◆ **Required task**
Please copy the data below word for word, starting at the line that contains "Click the Subject: label" and ending at the line that contains "Action: click(x=278, y=300)". Include both of those lines and nothing else.

◆ **Extracted records**
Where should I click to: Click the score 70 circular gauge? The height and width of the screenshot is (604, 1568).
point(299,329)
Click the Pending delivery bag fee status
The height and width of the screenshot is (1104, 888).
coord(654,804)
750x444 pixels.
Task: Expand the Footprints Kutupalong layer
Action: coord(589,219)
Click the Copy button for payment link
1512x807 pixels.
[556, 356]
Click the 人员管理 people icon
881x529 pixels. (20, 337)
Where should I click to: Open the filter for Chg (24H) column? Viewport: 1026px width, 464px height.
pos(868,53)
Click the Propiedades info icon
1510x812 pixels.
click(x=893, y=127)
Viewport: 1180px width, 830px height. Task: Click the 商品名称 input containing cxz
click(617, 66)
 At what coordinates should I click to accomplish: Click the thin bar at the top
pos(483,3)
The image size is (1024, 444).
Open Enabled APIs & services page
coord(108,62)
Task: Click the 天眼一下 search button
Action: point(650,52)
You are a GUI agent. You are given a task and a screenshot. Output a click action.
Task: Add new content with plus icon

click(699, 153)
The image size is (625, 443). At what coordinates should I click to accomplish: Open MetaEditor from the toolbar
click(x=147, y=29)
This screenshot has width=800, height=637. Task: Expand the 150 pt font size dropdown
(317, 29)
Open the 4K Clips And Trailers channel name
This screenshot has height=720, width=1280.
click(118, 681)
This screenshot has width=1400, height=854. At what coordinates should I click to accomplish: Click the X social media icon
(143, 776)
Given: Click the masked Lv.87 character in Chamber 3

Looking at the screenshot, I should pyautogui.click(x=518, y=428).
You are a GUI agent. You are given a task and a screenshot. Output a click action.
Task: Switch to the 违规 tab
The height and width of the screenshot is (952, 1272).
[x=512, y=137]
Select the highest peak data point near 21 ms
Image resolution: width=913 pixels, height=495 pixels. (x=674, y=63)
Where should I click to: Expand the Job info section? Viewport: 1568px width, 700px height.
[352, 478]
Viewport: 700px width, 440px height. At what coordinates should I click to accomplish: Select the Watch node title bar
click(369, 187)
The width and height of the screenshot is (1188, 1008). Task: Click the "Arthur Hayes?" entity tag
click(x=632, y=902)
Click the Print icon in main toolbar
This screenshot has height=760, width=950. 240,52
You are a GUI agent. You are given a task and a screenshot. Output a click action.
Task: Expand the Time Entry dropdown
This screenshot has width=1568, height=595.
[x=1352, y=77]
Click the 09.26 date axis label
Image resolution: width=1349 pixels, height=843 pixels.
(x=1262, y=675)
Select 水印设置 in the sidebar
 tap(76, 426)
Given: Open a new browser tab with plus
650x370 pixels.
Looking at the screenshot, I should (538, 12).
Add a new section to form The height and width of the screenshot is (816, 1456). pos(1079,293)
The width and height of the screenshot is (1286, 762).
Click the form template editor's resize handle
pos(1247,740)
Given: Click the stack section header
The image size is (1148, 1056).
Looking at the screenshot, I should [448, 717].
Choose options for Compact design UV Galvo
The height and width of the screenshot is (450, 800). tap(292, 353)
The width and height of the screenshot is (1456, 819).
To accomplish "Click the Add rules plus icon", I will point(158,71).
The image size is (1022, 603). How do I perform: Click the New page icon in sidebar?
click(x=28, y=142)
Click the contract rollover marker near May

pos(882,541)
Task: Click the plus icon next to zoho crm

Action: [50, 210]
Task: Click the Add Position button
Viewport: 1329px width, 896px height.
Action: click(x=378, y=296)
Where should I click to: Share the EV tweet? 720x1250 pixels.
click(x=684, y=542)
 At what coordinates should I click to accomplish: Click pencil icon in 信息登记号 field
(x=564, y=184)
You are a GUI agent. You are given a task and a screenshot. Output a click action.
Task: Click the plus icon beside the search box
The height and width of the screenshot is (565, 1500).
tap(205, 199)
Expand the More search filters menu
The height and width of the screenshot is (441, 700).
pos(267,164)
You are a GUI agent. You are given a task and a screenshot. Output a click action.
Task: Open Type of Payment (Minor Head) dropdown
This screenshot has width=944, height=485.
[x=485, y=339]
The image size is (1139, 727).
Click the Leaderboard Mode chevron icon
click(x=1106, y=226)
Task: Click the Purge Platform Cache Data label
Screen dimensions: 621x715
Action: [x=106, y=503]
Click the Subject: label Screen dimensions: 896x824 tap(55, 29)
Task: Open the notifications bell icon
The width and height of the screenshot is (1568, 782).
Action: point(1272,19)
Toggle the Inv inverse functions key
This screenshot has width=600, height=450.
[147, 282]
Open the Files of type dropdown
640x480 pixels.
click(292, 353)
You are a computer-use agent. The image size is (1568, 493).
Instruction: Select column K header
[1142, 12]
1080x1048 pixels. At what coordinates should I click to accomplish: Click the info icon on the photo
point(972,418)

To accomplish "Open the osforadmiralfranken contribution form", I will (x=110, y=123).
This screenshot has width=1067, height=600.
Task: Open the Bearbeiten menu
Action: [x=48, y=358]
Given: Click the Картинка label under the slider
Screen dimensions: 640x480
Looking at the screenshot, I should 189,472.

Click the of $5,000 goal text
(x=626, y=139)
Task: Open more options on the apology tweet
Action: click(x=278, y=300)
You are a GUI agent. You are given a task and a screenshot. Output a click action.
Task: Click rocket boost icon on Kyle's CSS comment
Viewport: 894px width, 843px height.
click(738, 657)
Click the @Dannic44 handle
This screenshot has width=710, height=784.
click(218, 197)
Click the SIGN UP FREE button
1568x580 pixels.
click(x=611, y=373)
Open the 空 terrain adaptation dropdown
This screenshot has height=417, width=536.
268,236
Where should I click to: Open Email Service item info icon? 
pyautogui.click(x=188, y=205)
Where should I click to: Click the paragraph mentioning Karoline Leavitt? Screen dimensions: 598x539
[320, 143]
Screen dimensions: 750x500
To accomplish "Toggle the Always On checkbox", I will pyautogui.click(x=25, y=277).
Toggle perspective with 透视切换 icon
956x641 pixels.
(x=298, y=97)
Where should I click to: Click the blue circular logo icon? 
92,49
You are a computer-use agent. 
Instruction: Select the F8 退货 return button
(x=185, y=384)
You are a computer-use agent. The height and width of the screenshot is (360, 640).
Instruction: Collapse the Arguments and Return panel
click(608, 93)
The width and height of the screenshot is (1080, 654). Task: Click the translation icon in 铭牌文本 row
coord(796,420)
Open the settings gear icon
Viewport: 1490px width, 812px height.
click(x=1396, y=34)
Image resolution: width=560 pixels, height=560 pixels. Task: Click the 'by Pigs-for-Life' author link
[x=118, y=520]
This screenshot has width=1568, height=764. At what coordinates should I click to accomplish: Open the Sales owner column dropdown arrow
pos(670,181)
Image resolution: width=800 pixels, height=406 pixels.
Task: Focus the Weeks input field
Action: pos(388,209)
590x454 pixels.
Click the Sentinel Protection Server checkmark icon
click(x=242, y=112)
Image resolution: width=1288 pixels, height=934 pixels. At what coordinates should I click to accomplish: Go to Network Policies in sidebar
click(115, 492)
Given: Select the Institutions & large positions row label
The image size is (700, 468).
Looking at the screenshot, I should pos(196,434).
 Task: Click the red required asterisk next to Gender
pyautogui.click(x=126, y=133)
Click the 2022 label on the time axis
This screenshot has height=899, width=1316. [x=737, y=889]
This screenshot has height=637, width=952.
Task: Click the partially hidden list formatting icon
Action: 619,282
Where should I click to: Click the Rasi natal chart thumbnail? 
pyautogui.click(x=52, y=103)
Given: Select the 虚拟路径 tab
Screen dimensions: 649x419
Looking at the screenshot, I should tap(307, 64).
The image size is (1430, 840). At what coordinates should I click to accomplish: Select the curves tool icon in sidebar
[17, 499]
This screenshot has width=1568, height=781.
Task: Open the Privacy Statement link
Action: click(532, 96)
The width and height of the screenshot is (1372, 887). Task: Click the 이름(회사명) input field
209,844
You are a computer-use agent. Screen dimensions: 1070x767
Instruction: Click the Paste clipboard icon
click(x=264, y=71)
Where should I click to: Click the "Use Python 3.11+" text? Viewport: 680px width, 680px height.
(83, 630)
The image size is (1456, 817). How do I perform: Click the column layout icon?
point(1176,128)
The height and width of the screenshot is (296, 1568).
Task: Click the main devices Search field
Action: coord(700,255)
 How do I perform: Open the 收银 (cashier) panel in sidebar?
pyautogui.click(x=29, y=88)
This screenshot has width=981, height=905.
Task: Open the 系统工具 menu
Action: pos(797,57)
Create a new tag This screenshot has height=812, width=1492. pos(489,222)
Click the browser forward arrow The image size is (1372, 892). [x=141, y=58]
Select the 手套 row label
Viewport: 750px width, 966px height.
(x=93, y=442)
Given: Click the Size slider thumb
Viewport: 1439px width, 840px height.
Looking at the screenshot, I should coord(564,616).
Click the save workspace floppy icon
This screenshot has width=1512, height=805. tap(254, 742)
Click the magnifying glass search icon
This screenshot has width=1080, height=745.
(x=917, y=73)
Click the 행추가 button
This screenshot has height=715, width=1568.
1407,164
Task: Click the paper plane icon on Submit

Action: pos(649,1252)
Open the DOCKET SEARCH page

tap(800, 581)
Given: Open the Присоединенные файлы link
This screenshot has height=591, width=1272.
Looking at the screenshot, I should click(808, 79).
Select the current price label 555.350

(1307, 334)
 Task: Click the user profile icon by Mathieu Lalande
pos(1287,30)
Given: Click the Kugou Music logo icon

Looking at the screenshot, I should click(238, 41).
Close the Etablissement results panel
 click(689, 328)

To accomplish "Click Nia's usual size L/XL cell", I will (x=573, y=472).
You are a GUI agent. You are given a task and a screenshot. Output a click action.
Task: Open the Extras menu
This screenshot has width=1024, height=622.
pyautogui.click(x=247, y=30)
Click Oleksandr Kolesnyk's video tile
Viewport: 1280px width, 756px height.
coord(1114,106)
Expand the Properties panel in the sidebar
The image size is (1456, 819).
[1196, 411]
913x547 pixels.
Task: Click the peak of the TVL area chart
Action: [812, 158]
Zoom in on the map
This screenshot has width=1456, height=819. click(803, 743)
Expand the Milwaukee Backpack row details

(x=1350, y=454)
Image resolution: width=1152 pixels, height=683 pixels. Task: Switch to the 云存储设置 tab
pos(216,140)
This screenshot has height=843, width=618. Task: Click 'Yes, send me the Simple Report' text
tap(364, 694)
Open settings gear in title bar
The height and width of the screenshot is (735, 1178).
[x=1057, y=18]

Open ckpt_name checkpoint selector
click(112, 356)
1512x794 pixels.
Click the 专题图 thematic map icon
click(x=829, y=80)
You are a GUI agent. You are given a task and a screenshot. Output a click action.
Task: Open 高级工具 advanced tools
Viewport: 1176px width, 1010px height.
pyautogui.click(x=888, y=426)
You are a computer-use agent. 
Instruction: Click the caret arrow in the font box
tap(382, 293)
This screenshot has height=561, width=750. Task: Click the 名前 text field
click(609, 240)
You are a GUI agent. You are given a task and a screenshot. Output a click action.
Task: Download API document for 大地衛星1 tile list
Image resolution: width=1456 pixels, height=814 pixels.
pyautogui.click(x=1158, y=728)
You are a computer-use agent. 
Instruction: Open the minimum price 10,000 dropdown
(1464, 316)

◆ **Output for this task**
Click the Subject: label Screen dimensions: 896x824 tap(55, 29)
Task: Open the notifications bell icon
The width and height of the screenshot is (1568, 782).
Action: point(1272,19)
Toggle the Inv inverse functions key
This screenshot has width=600, height=450.
[147, 282]
Open the Files of type dropdown
640x480 pixels.
click(292, 353)
You are a computer-use agent. The image size is (1568, 493).
Instruction: Select column K header
[1142, 12]
1080x1048 pixels. At what coordinates should I click to accomplish: Click the info icon on the photo
point(972,418)

To accomplish "Open the osforadmiralfranken contribution form", I will (x=110, y=123).
This screenshot has width=1067, height=600.
Task: Open the Bearbeiten menu
Action: [x=48, y=358]
Given: Click the Картинка label under the slider
Screen dimensions: 640x480
Looking at the screenshot, I should 189,472.

Click the of $5,000 goal text
(x=626, y=139)
Task: Open more options on the apology tweet
Action: click(x=278, y=300)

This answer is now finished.